The Palazzo Chigi all Postierla, but sometimes referred also to as Chigi-Piccolomini or Piccolomini-Adami is a Renaissance style urban palace localized on Via del Capitano #1, corner Piazza Postierla, in the Terzo di Città, in the city of Siena, region of Tuscany, Italy. The palace is up the street from the Palazzo del Capitano del Popolo, Siena.

==History==
The corner palace, with the round stone portal was commissioned by Scipione di Cristofano Chigi in the 16th century. The design is attributed the Bartolomeo Neroni. The palace remained in the Chigi family till 1785. In 1919, it was owned by Giorgio Piccolomini Adami.
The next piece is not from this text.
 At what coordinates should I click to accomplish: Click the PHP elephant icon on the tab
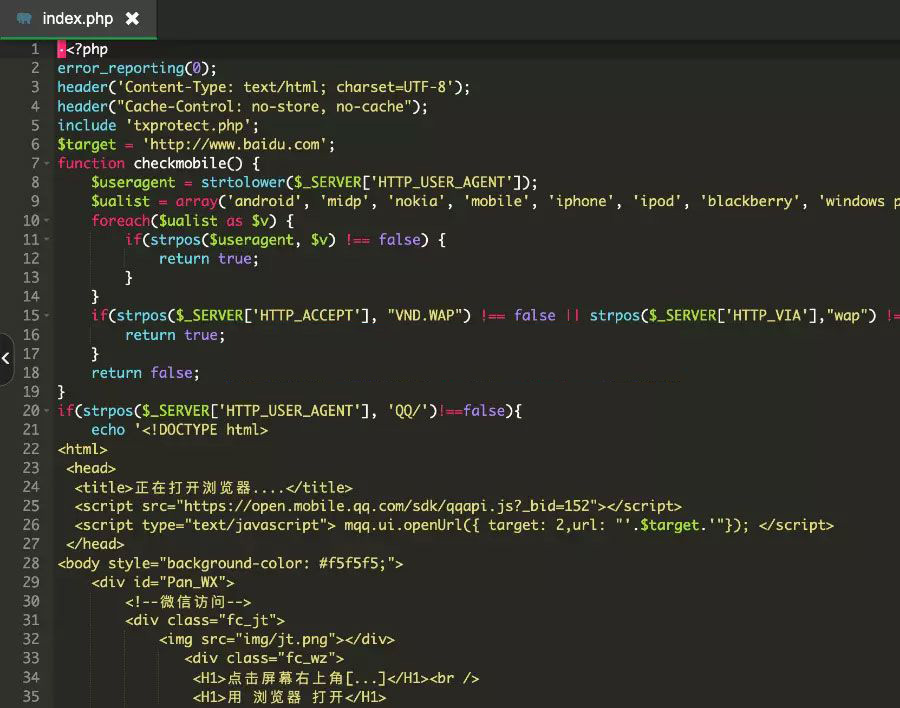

It was sold to the state in 1959.

The palace is notable because two rooms in the main floor retain the late Renaissance decoration (1573), including stuccoes by Marcello Sparti and frescoes by Bernard van Rantwyck. The ceilings depict biblical episodes from the old testament. The twelve sybils are painted in the spandrels. One scene depicts the Chariot of Fire of Elias, and Jacob's ladder and Isaiah. Two niches have figures of Samson and David. Another room is frescoed with the Story of Camillus. Wall canvases have paintings of Roman history. Other rooms have mythologic frescoes.

In 2014, the palace housed offices of the Soprintendenza per i Beni Architettonici e per il Paesaggio per le province di Siena e Grosseto.

In the Piazza in front of the palace stands 15th century column surmounted by an iron statue of the Lupa Senese or Sienese Wolf, symbol of the city. The fountain in the piazza is surmounted by an eagle, marking this area as part of the Contrada dell'Aquila.